Another study that has evaluated inter-observer variability of abdominal CT in general found a good inter-observer agreement for presence or absence of abdominal pathology, as measured on a five-point scale [15]. However, in that study abdominal pathology was not specified, and no diagnosis was assigned by the observers.

We chose to report level of agreement in kappa values, because they are widely used in the literature and well known to clinicians and radiologists. Cohen’s kappa statistics express agreement adjusted for chance. We also reported observed agreement (percentage agreement) alongside kappa values. Kappa values are influenced by disease prevalence. If the disease prevalence is high in the study population, expected agreement will be high as well, and this will lower the corresponding kappa value. On the other end of the spectrum the same holds true: if disease prevalence is very low in the population under study, expected agreement will be high, thereby lowering the corresponding kappa value. Therefore, it is assumed that kappa values of urgent diagnoses in our study are lowered because of high prevalence of urgent diagnoses instead of actual moderate agreement.

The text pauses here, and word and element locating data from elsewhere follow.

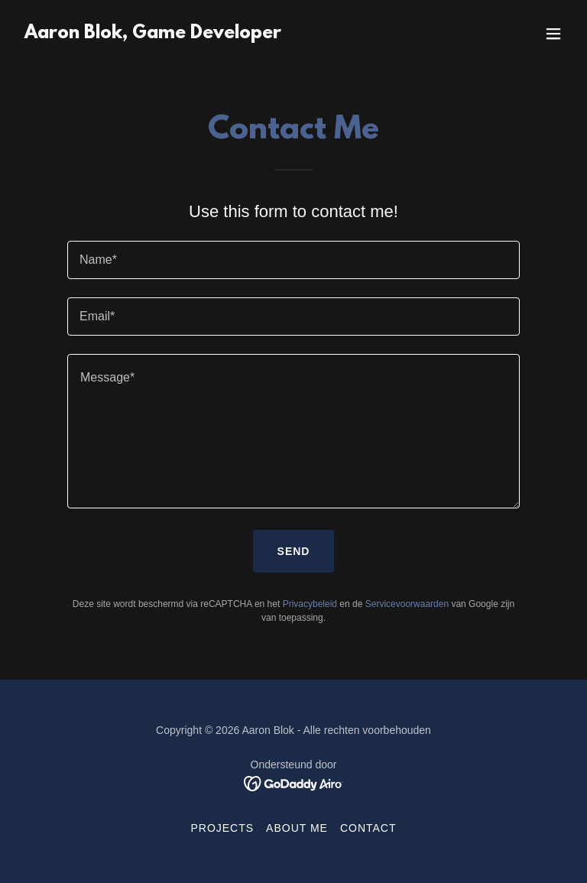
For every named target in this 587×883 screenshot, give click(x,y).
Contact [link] (368, 828)
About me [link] (297, 828)
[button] (553, 33)
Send (293, 551)
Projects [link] (222, 828)
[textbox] (293, 260)
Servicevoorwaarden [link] (407, 604)
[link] (152, 34)
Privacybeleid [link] (310, 604)
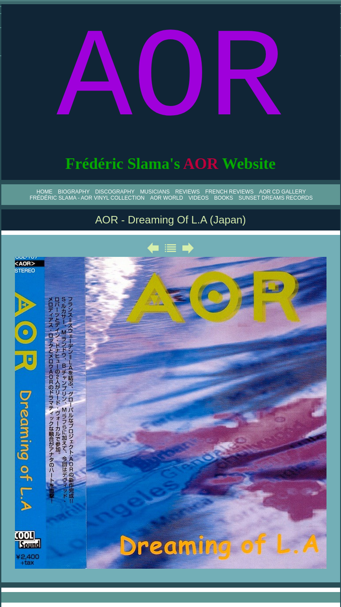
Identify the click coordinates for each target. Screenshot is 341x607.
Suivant (188, 248)
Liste (170, 248)
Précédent (153, 248)
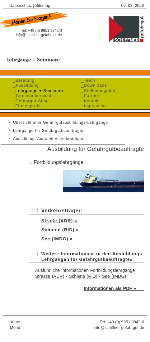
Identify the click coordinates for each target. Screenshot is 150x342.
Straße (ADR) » (59, 220)
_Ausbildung (24, 85)
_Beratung (22, 80)
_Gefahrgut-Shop (29, 101)
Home (14, 322)
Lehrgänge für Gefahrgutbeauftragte (48, 130)
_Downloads (92, 85)
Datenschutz (20, 5)
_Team (86, 80)
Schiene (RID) (83, 276)
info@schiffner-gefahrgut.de (39, 35)
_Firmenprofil (25, 106)
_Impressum (92, 106)
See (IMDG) (114, 276)
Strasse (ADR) (49, 276)
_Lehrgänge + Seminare (36, 90)
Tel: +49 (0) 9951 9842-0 (122, 322)
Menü (15, 327)
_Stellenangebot (96, 90)
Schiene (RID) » (60, 229)
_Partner (89, 95)
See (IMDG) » (57, 238)
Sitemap (42, 5)
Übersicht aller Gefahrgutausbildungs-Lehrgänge (60, 122)
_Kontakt (89, 101)
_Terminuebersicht (30, 95)
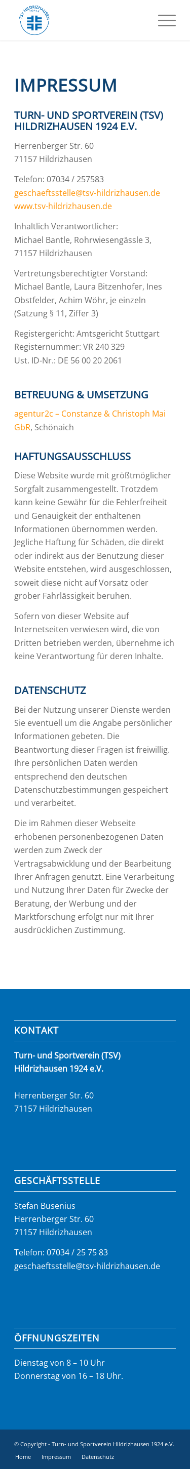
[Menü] (162, 20)
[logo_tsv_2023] (78, 20)
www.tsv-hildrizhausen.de (63, 206)
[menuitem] (162, 20)
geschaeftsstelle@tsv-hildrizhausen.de (87, 192)
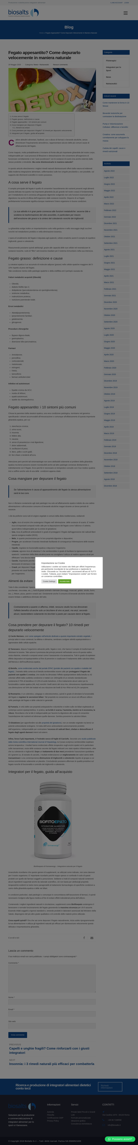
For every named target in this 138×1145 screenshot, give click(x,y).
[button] (120, 1139)
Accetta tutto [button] (65, 581)
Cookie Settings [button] (49, 581)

Agreement between radiologists on the CT diagnoses was good, but excellent inter-observer agreement could have been expected, because of the excellent accuracy reported in literature, which presupposes excellent agreement. In the present study, accuracy was not a primary study aim, and the 200 abdominal CTs that had been assessed by three observers were nevertheless not enough to evaluate accuracy.

Accuracy studies can be prone to observer bias, when only highly experienced observers are used to evaluate the test. In this study no difference in level of agreement was found between all three observer couples, which suggests that agreement does not depend highly on additional years of experience.

CT images were evaluated with information on clinical history, physical and laboratory examination provided to the observers. Reading with clinical information can inflate test accuracy due to clinical review bias [16]. Test reading is influenced by clinical information in the perception of abnormalities and in the interpretation of abnormalities. Our results may have been influenced by clinical review bias, as CT scans were evaluated with knowledge of clinical information, but this situation reflects normal practice.

In conclusion, we can say that overall inter-observer agreement of radiologists for CT is good in patients with acute abdominal pain presenting at the emergency department and, most importantly, excellent agreement was found for urgent diagnoses. Therefore, if CT images suggest an urgent diagnosis in a patient with acute abdominal pain, it can safely be assumed that different radiologists would assign the same diagnosis, but opinions are more likely to differ for non-urgent diagnoses.